Betekenis van het woord chance in het Nederlands
Wat betekent chance in het Engels? Ontdek de betekenis, uitspraak en specifiek gebruik van dit woord met Lingoland
chance
US /tʃæns/
UK /tʃæns/

Zelfstandig Naamwoord
1.
kans, mogelijkheid
a possibility of something happening
Voorbeeld:
•
There's a good chance of rain tomorrow.
Er is een goede kans op regen morgen.
•
Do you think we have a chance of winning?

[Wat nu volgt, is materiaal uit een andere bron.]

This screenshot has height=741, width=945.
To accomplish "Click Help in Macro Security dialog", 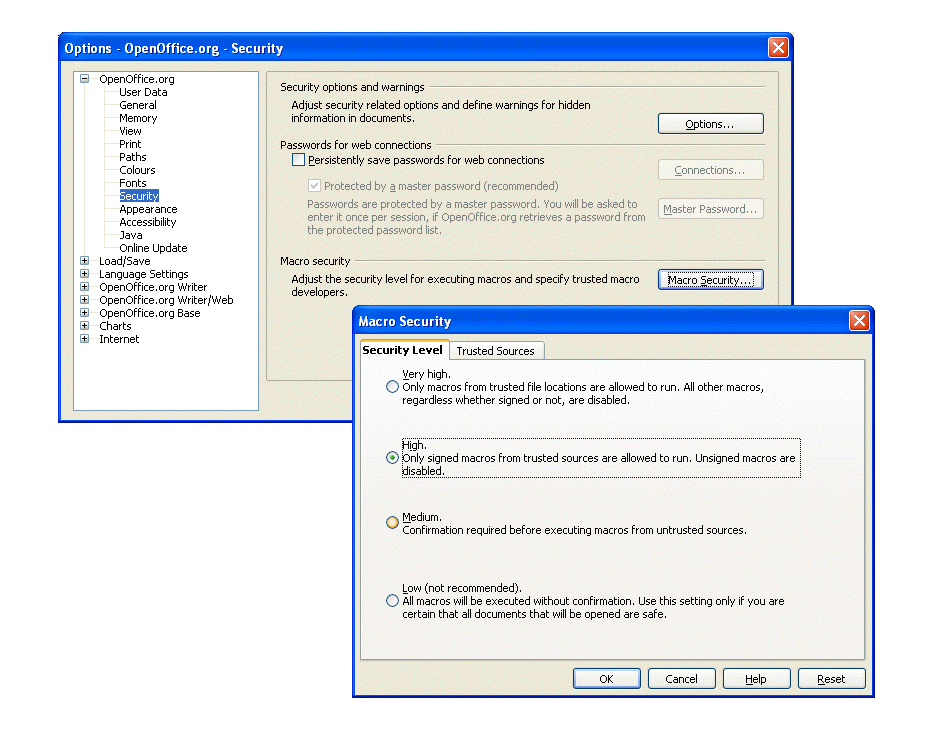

Denk je dat we een kans hebben om te winnen?
2.
kans, gelegenheid
a favorable opportunity
Voorbeeld:
•
This is your last chance to apologize.
Dit is je laatste kans om je te verontschuldigen.
•
He got a chance to study abroad.
Hij kreeg een kans om in het buitenland te studeren.
Synoniem:
Werkwoord
1.
toevallig gebeuren, gebeuren bij toeval
to happen or occur by chance
Voorbeeld:
•
I chanced upon an old friend at the market.
Ik trof toevallig een oude vriend op de markt.
•
He chanced to look out the window just as the car drove by.
Hij keek toevallig uit het raam net toen de auto voorbijreed.